How to efficiently and randomly produce an orthonormal matrix?

The following code can produce an orthonormal matrix for me:

import numpy as np
from scipy.linalg import orth

def get_matrix(M, N):
    Phi = np.random.randn(N, N).astype(np.float32)
    return orth(Phi)[:M]

Phi = get_matrix(10, 10)
print(np.matmul(Phi, np.transpose(Phi, [1,0])))  # should be very close to identity matrix

I want to use it in each network forwarding process, during training, but the above implementation with numpy and scipy may be too slow for me.

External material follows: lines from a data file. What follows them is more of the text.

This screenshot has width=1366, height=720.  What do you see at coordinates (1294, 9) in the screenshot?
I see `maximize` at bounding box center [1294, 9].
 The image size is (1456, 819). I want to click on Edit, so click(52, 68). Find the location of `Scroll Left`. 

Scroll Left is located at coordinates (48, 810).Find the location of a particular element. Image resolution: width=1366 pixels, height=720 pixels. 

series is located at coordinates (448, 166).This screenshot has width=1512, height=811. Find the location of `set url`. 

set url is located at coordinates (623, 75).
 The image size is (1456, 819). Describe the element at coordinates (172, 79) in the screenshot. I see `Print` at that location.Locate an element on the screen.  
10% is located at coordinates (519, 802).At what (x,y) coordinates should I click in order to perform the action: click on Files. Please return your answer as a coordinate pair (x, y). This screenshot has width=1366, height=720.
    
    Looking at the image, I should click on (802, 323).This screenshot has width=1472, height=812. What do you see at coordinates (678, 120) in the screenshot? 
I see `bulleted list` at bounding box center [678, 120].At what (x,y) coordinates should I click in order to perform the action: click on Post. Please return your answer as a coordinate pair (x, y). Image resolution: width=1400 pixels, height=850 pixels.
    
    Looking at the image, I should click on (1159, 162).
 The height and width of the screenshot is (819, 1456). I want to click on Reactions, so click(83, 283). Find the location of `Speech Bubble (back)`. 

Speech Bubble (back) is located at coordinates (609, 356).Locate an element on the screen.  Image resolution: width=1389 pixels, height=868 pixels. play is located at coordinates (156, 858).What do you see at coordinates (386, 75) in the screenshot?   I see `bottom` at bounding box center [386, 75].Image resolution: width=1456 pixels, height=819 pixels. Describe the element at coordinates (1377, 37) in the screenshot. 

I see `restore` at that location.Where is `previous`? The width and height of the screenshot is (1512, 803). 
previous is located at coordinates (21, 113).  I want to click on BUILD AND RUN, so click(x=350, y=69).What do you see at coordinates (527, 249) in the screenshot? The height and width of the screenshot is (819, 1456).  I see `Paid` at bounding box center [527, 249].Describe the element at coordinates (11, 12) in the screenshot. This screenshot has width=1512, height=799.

How to implement the above function with high efficiency by using PyTorch?

Hi Bin!

You can use pytorch’s svd() to do what I am pretty sure is the same
thing as scipy.linalg.orth() is doing:

>>> import torch
>>> torch.__version__
'1.11.0'
>>> _ = torch.manual_seed (2022)
>>> gaus = torch.randn (5, 5)
>>> svd = torch.linalg.svd (gaus)
>>> orth = svd[0] @ svd[2]
>>> orth
tensor([[-0.5558, -0.6665, -0.2910, -0.1637, -0.3679],
        [-0.1533,  0.2271, -0.8099,  0.4482,  0.2612],
        [ 0.5413, -0.3854,  0.0067,  0.6283, -0.4044],
        [ 0.1234, -0.5894,  0.0896,  0.0411,  0.7923],
        [ 0.5995, -0.0906, -0.5014, -0.6131, -0.0722]])
>>> orth @ orth.T
tensor([[ 1.0000e+00,  5.4137e-08,  1.2895e-07,  1.8028e-07,  7.5459e-08],
        [ 5.4137e-08,  1.0000e+00, -1.2912e-07,  1.9165e-07,  2.2009e-07],
        [ 1.2895e-07, -1.2912e-07,  1.0000e+00,  2.5904e-08, -3.9519e-08],
        [ 1.8028e-07,  1.9165e-07,  2.5904e-08,  1.0000e+00, -1.5845e-08],
        [ 7.5459e-08,  2.2009e-07, -3.9519e-08, -1.5845e-08,  1.0000e+00]])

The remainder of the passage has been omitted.